CUMBERLAND - Gerald Thompson Littlefield, an architect, died Monday of cancer at his ancestral home on Chebeague Island.
He was born in Farmington, son of Leslie Leander Littlefield of Chebeague Island and Alice Dunning Littlefield of Portland.
Mr. Littlefield took his first degree in architecture from Rensselaer Polytechnic Institute and earned his master's degree in architecture from Columbia University in New York.
During World War II he served in the Navy, commanding vessels in the Mediterranean involved in the North Africa and Sicily invasions, as well as in the Pacific.
A descendant of sea captains, shipbuilders, mariners and fishermen, Mr. Littlefield designed buildings, wrote poetry, painted and created dishes that expressed his love for the sea and the hillsides of his island home.
Mr. Littlefield lived in Manhattan for many years and until his retirement, was a member of Harrison and Abramowitz, the firm that designed many American 20th-century landmarks. He designed the award-winning Law School of Columbia University and the professional schools at the University of Pittsburgh.
Mr. Littlefield later settled at Sag Harbor at the tip of Long Island. Mr. Littlefield helped restore and redesign landmarks in Sag Harbor and the Hamptons.

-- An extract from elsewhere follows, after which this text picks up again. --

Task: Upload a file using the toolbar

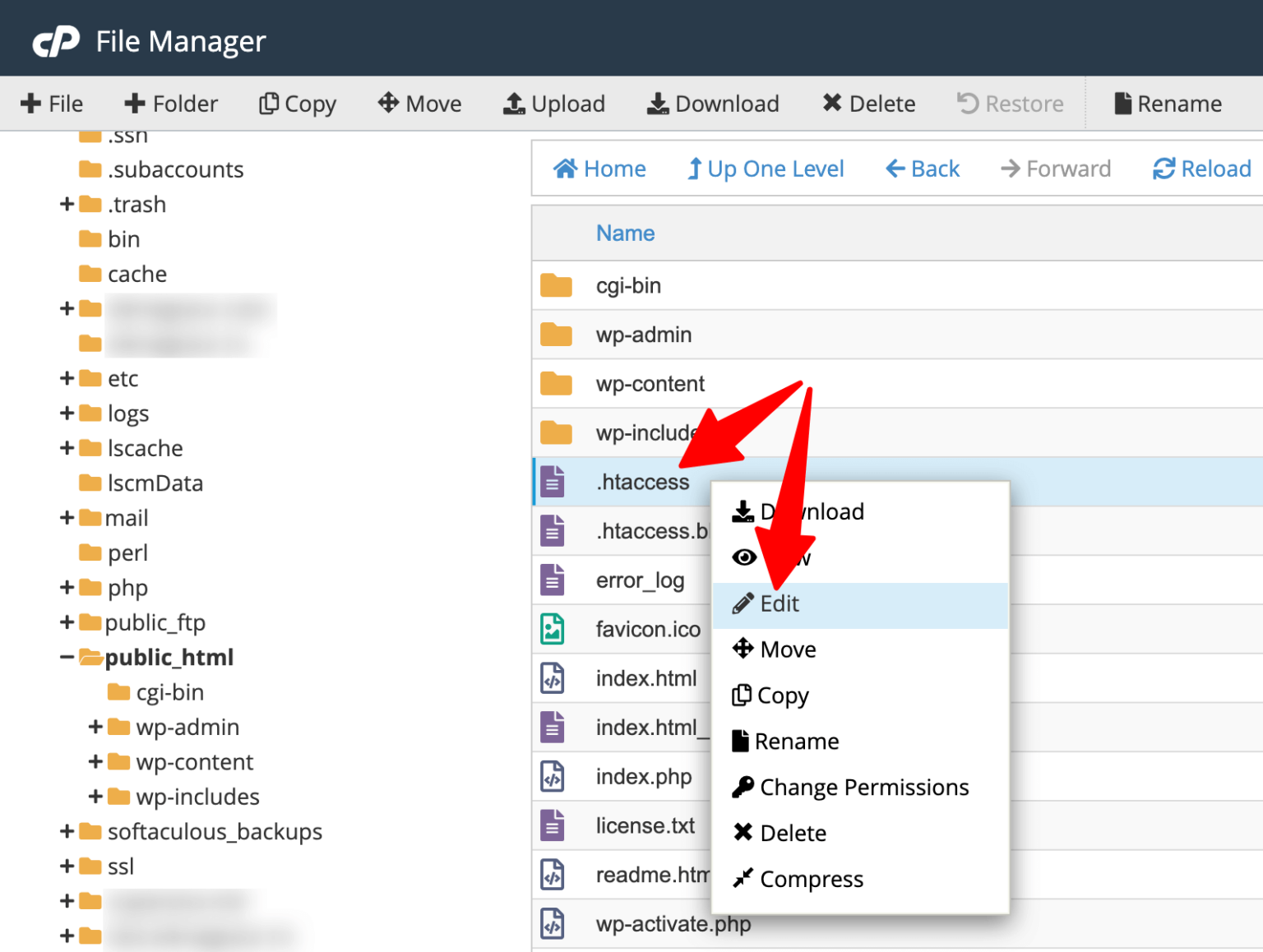Action: click(554, 104)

In 1982 he retired to Chebeague Island to live year-round. For the past 15 years Mr. Littlefield had lived on Grasshopper Hill, sharing his elegant simplicity, puckish good humor and exceptional design sense with friends, neighbors and family.
Surviving are four cousins, Edna Hamilton Webber of Yarmouth, Leila Bisharat of Chebeague Island and Cairo, Egypt, Barbara Marshall of Chebeague Island and Springfield, Mass., and George Bates of Chebeague Island and Tallahassee, Fla.; and two nieces.
A gathering will be held later. Burial will be private. Arrangements are by Hay & Peabody Funeral Home, Portland.